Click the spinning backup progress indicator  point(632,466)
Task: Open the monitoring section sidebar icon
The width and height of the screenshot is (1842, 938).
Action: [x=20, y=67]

- - - - - - -

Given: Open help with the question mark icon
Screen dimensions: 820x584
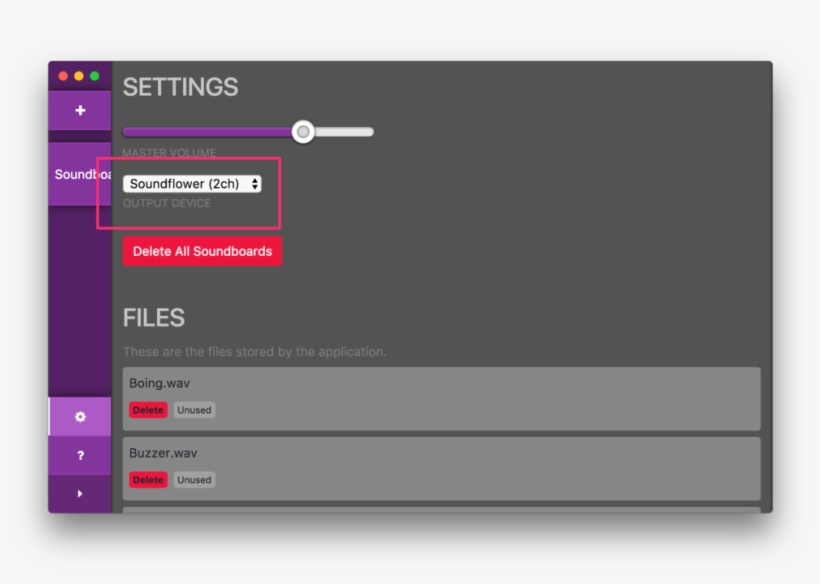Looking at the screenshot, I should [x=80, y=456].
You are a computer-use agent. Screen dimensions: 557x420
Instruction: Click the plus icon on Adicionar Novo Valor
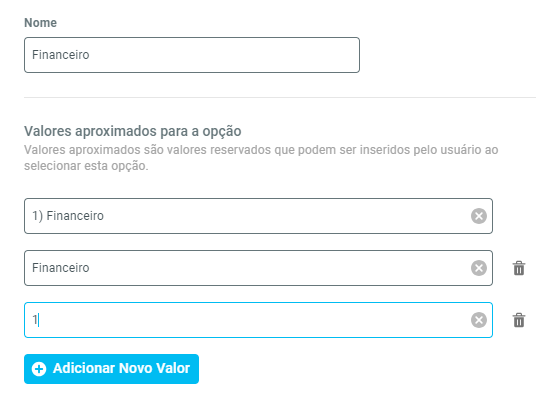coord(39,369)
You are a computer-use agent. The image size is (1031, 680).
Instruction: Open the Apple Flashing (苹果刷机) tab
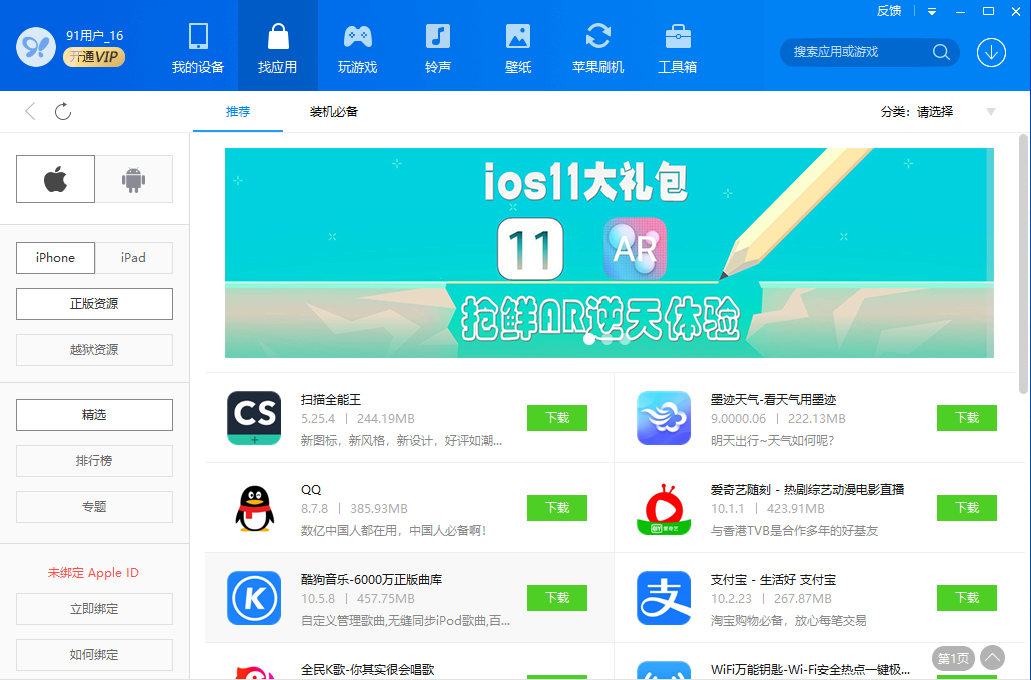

- - - - - - -

**Problem details:** If a line of the listing contains the word "agent", count it, then state only the total.

**Answer box:** 2